Mais faire ce travail essentiel en amont évite de coûteux et dangereux désagréments par la suite.

L'expérience et l'analyse des accidents de chemin de fer démontre que raisonner uniquement par spécialité est une voie en impasse qui ne mène à rien d'exploitable et génère des risques pour les biens et les personnes.

Combien de “générations” d’infrastructures ferroviaires cohabitent aujourd’hui sur le réseau Français ? Les plus anciennes représentent-elles une part suffisamment importante du réseau pour qu’on s’en préoccupe ?

[O.C.] Depuis la naissance du chemin de fer on peut, sans être exhaustif et sans parler des spécificités régionale, identifier au moins sept génération de postes d’aiguillages coexistant et en fonctionnement actuellement sur le réseaux français.
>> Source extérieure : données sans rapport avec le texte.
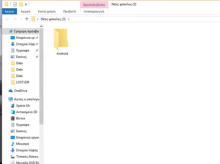This screenshot has width=220, height=164.
Task: Expand the chevron after Νέος φάκελος (3)
Action: [x=69, y=19]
Par exemple, les tout relais à transit souple (PRA – PRAW – PRS – PRS-GS) des années 60, les tout relais à câblage géographique (PRG – PRGS) des années 70, ceux à relais à commande informatique (PRCI – PRSI – PRCL)  des années 80 (encore 10% des PN d’aujourd’hui, environ), les postes d’aiguillage informatiques (PAI), postes informatiques à base de technologie PC (PIPC) et les systèmes d’enclenchement Intégrés (SEI) des années 2000. Et c’est sans parler des postes mécaniques enclenchés, encores plus anciens (après-guerre).

Sur un tableau avec à peu près les dates périodes d’apparition de ces générations, on constate aisément que les plus anciennes ne sont pas anecdotiques mais représentent encore une part importante de nos infrastructures. [NDR: Nous rentrons un peu plus dans le détail dans une prochaine interview]

 
passage à niveau ancien
(c) Robin Edqvist

Les formations sont utiles lorsque le personnel en charge du projet va travailler sur des infrastructures peu communes et peu documentées. Elles s'imposent lorsque les équipes sont peu expérimentées et que le risque est jugé comme important et inacceptable.

Au-delà de la variété des spécialités à considérer, comment prend-on en compte ce facteur temps ?

[O.C.] Le facteur temps est parfois très mal évalué et bien des technologie sont orphelines des personnes qui les ont conçues et qui sont les plus aptes à les entretenir. Pour les postes informatique, c’est encore pire, et les modules de première génération sont voués à une mort certaine.

Pour gérer un projet comportant des infrastructures d’époques différentes, il est important commencer par obtenir la connaissance exacte des infrastructures à modifier. Le maître d’ouvrage doit réaliser les investigations les études préliminaires, la recherche et l’acquisition des référentiels, et former le personnel de MOE en charge des études et travaux.

Le management de projet a développé des outils d’aide à la décision pour le maître d’ouvrage qu’il devra utiliser pour limiter les risques financiers et sécuritaires : l’analyse de la valeur (rentabilité et possibilité d’assurer durablement la maintenabilité) et l’analyse de risque qui permet d’estimer les sommes à prévoir afin de gérer correctement les risques liés aux modifications des anciennes technologies.

Quelle est l’importance de la formation, de la transmission du passé dans la réussite de projets modernes ?

[O.C.] Dand un projet ferroviaire, on ne peut se projeter dans l’avenir sans connaître son passé, parfois pour éviter des erreurs déjà commises. Les formations sont utiles lorsque le personnel en charge du projet va travailler sur des infrastructures peu communes et peu documentées. Elles s’imposent lorsque les équipes sont peu expérimentées et que le risque est jugé comme important et inacceptable.